Googlebot normally drops by and samples 1000 or so a day. That's fine.
Yesterday, it hit pretty much every single page, and a lot of them twice. Peak rate was 7 a second (probably would have been higher, but it's a slow server, and we are not alone on it).
That's a couple of gig in bandwidth gone in a day and a complaint from the ISP about our CGIs "running wild" (they thought our code was spawning runaway processes).
What we saw on the site yesterday was a denial of service attack.
These things should be illegal.
MSNbot obeys the (admittedly non-standard) crawl-delay directive in the robots.txt and drops by at a regular and managable rate.
Googlebot, on the other hand, decided to shut us down -- at least, that how it looks from here.
If it is a serialized "attack" from just one bot, perhaps it can be slowed down by some added php code like
"if ($visitor == googlebot) then hold and just wait 5 seconds before giving out that page"?
However, I don't know, how multiple php waits would impact the web server.
Regards,
R.
Mozilla/5.0 (compatible; Googlebot/2.1; +http://www.google.com/bot.html)
But I don't notice any of the pages crawled by that bot, indexed at Google.. I guess a big update is going to happen soon.
Do you have any pages indexed at Google and crawled by that version of the bot?
This is the trend, and it's not going to go away. There are only going to be more bots looking for more data more frequently. And this is a good thing!
"Bots Gone Wild."
It triggered the V-chip in my tv.
One thing I did notice is G was looking for both listings of www.thedomain.com and thedomain.com
Without the "www" was how many of has had our pages listed years ago, I hope it doesn't evolve into a penalty because my rankings have recently improved.
oh, oh... I just jinxed myself.
I have not seen any movement in serps for 3 months, probably an off topic issue though.
My theory: Google has a major change in filter or algo every 3 months.
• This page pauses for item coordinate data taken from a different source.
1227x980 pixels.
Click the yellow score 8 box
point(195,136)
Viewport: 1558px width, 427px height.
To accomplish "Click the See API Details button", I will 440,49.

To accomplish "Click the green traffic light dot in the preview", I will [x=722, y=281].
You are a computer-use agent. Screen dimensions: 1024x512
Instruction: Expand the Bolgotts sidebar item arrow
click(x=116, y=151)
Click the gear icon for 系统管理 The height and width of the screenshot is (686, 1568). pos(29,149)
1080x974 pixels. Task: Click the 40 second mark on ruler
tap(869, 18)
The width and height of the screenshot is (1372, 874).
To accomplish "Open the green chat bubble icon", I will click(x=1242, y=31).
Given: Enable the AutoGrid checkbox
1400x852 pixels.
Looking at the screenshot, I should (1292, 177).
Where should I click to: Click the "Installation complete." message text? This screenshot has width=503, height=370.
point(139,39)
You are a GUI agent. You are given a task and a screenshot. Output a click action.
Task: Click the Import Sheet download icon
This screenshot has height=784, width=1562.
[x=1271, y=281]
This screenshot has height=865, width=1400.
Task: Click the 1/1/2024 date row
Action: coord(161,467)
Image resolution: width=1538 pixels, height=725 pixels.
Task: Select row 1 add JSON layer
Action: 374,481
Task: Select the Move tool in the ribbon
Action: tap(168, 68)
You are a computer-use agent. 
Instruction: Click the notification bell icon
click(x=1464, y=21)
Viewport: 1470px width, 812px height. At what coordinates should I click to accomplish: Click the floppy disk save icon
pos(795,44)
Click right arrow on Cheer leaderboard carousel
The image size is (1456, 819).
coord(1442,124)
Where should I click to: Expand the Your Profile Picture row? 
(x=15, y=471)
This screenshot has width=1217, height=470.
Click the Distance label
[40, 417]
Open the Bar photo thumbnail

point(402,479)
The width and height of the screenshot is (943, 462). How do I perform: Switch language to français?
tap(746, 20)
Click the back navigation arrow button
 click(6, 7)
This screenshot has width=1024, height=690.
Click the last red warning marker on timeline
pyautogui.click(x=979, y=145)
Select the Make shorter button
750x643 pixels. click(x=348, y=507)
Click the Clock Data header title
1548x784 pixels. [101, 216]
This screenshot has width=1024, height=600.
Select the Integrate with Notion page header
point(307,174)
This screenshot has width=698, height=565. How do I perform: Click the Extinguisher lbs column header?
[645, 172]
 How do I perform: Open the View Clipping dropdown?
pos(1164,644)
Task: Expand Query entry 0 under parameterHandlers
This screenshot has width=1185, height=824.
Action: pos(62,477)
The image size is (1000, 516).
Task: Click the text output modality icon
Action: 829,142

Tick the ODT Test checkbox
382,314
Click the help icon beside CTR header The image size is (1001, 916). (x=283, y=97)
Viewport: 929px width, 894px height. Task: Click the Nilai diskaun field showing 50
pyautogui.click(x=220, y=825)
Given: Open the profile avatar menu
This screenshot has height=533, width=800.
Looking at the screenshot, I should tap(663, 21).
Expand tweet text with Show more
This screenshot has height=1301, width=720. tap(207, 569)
All the daily updates are based on that algo or filter.
Based on the money I made, I can trace the quartly changes at least since March. The last major update was on the first week of August and another one should be coming within days.
Perhaps they we maxed out, and in an attempt to list all the pages, showed only URLs where the googlebot was behind.
With an inflow of finds to the crawl, now they can remedy the situation. This could account for the hard crawl.
Well if you don't want googlebot to crawl your site, simply block it. It's really simple
I don't think anyone is saying they don't want to be crawled.
We all want Googlebot (and any others) to visit at a civilised rate.
That rate will vary by site, of course, so it should be settable by the webmaster in some way. (MSNBot has got such a mechanism).
Googlebot not only lacks such a mechanism, it has simply gone wild in the last few days.
That's doing evil -- something Google used to claim they don't do. I don't find that acceptable.
That would certainly prevent webmasters from having to block googlebot if it gets too aggressive.
When you have new content you could increase the crawl rate and then when the pages are indexed - ease back on it.
I am sure a PHD at google can add a line of code to the algo that handles robots.txt to determine the crawl rate.
<edit>typo</edit>